The paper also proposes a metadata cache on the memory controller to accelerate access to recently used lines. No detailed description of the metadata cache is given, but a conventional set-associative cache will suffice. The paper suggests that the range of OSPA covered by the metadata cache should not be smaller than the last-level unified TLB of the system, such that the normal access path without last-level TLB miss should also be unaffected by metadata cache misses. To further improve metadata cache hit rate, the paper also suggests that for uncompressed pages, it is sufficient to only cache the first half of the metadata entry, since only status bits and chunk pointers are needed to perform linear translation within uncompressed pages. The second half of the physical slot can then be used for caching another uncompressed page’s translation. Although this also requires over-provisioning the number of tags in the metadata cache, the extra storage for tags is insignificant compared with metadata entry size.

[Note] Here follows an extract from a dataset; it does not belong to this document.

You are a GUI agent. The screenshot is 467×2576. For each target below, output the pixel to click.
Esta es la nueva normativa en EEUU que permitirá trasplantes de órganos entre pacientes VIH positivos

The paper proposes two extra optimizations for improving the efficiency of Compresso. The first is page overflow prediction, which directly expands a page to 4KB without having to go through the middle stages. The reasoning behind is that pages might be initialized with zero by the library before they are written by the application. In this case, the page will always begin its life cycle with the minimum possible configuration. In later stages of execution, as the application writes into the page, the page needs to be expended a few times before it reaches 4KB, if the page is hardly compressible, causing unnecessary bandwidth if this could be predicted. Compresso uses one global predictor, which is a two bit saturating counter incremented for every global page overflow, and an array of local predictors, which are saturating counters incremented for every cache line access for the page (page numbers are hashed onto the counters). On the next cache line overflow, if both the global and the local counter are saturated, the page will be directly expanded to 4KB, with all lines stored uncompressed. No more unnecessary traffic will be generated by this page at the cost of lower compression ratio.

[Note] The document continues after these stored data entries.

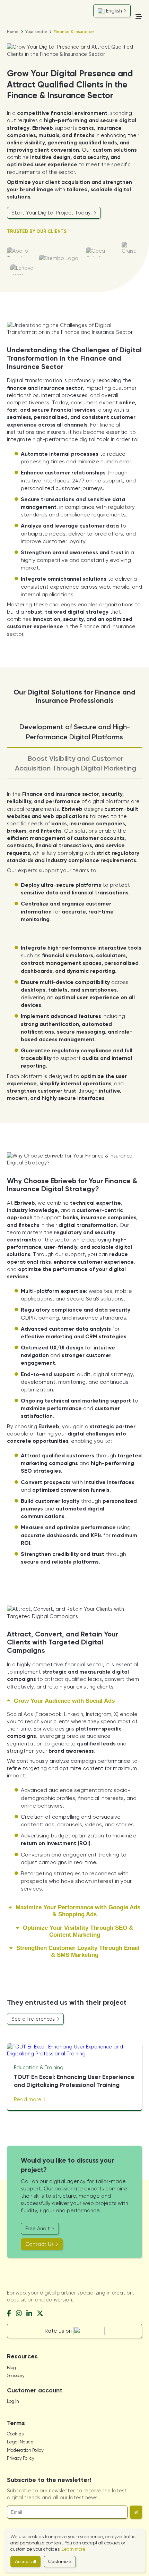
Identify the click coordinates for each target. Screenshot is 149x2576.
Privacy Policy (20, 2458)
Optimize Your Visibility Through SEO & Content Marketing (77, 1931)
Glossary (16, 2375)
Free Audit (38, 2228)
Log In (13, 2401)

The second optimization is background page recompaction, which is triggered when a metadata entry is evicted from the cache. Eviction is an indication that the page has not been accessed for a while, turining cold gradually, which qualifies for recompaction as it frees extra chunks by rearranging existing lines. The memory controller computes the sum of compressed block sizes in the page, and compares that with the current storage allocated to it. If the difference is larger than 5112 bytes, implying that at least one chunk can be freed, recompaction will be triggered, which reads out all lines in the page to a temporary buffer, and streams them back in-order for both fast access and storage saving.